I don’t know why, but I always find myself back to here whenever I feel emotional. You been here for me to share my joy and my failure. It’s been nearly a year since I started on here, and let’s just say, we been through some crazy stuff together.
Today, I want to talk about something that is close to my heart. I recently developed a feeling toward someone in my school. I wasn’t interested in that person at first. I really didn’t. But after we started talking & texting, something really grow on me. I knew I shouldn’t think anything of it, but I guess, I fell for that person. But the thing is, that person already have a signficant other. I knew I was playing a losing game, and I should have walk away.. far away as possible. And I did just that, or at least I tried. And sometime, i feel like I have gotten ride of these feelings, but some day, it comes back to me.. and it hurts like hell.
I don’t know how I fell for this person. And, I really can’t tell that person. I pretend nothing is wrong, I keep quiet. I don’t let that person know how I feel. I guess, it’s because I didn’t want to disrupt their relationship with their significant others. I know I don’t have a chance with this person. Well, at least not in this circumstances.

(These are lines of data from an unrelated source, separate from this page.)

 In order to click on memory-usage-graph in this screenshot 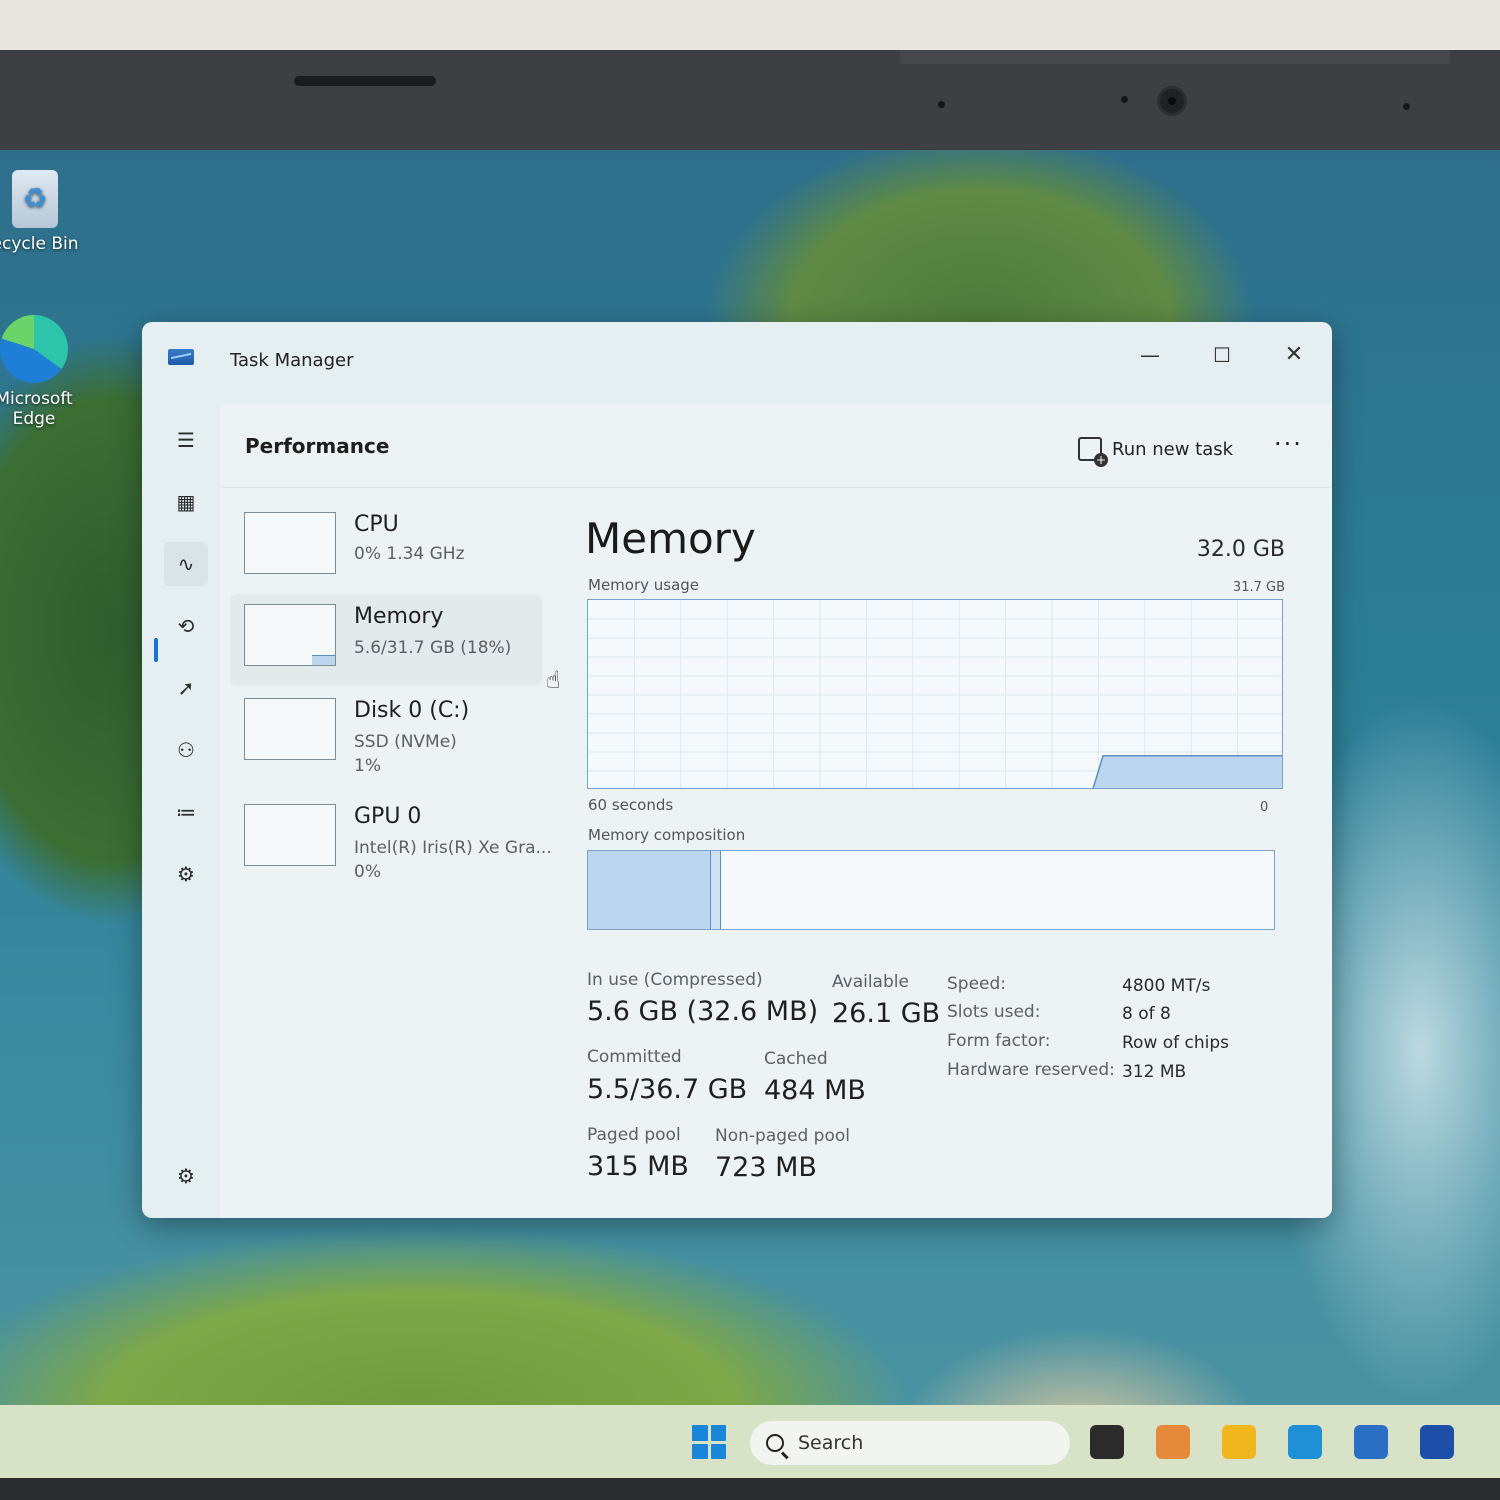, I will do `click(935, 694)`.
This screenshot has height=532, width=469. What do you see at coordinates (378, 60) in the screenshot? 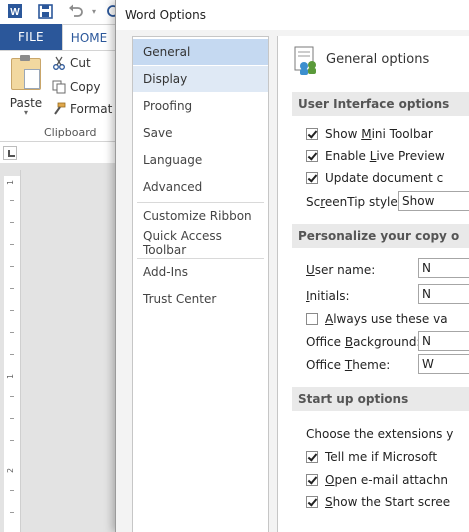
I see `general-options-heading: General options` at bounding box center [378, 60].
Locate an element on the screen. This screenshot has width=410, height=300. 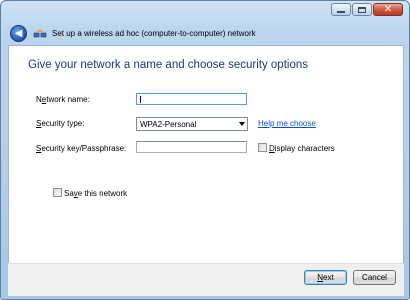
display-characters-label: Display characters is located at coordinates (302, 148).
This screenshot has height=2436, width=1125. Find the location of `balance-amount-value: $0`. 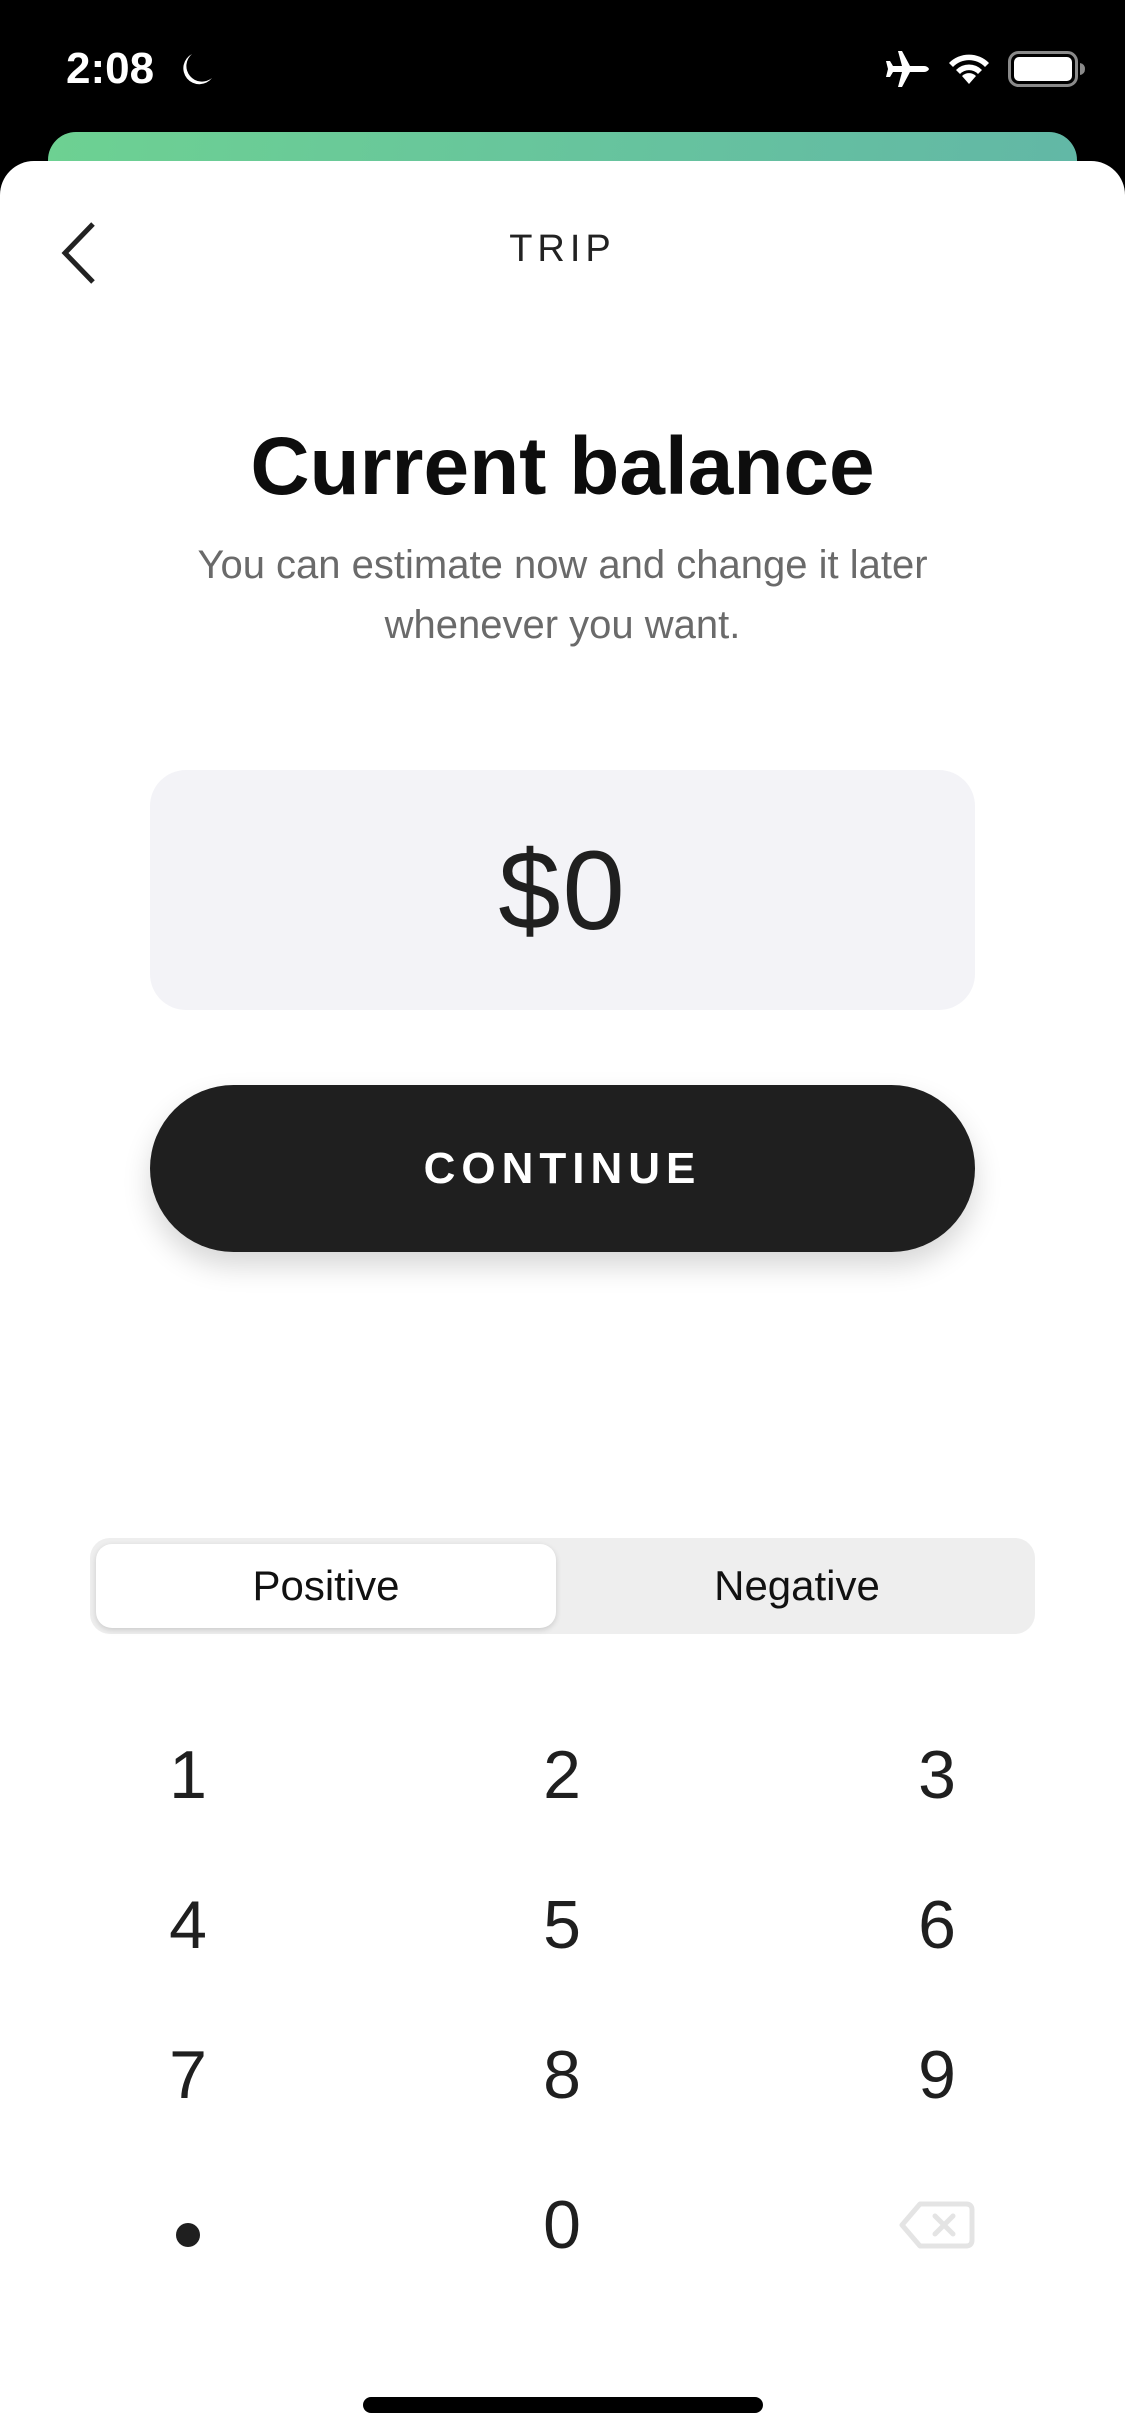

balance-amount-value: $0 is located at coordinates (562, 890).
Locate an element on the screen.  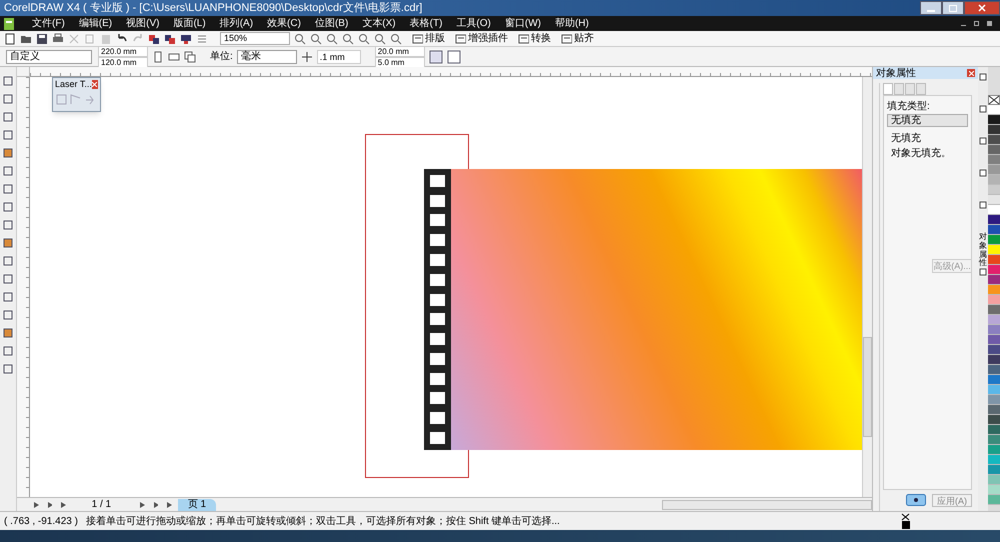
zoom-dropdown: 150% is located at coordinates (255, 38).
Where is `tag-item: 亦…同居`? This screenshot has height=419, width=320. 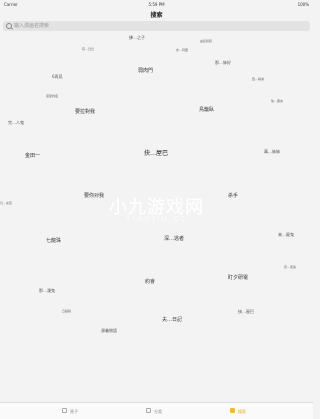 tag-item: 亦…同居 is located at coordinates (182, 50).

There is nothing to do, except keep myself distracted. I have finals coming up, I will use to that keep me busy. But at some late night, I can’t help my mind wander. ANd the feeling comes back. But WAIT, before this post gets anymore depresssing, I’M going to end it here.
I’m not going to let this get to me. Sure, it hurts, but I been through more shit than this. I still got myself to work on. I still have dreams and goals to reach. I still need to get to 115! I still need to make my parents proud. I still need to get to med school one day. And I STILL need to develope my photography skill. AND. I have a great suppport system. :) My family, my friends, and even the people on 3fatchicks. I feel very fortunate. I don’t know what I’m moping about! I must remain strong!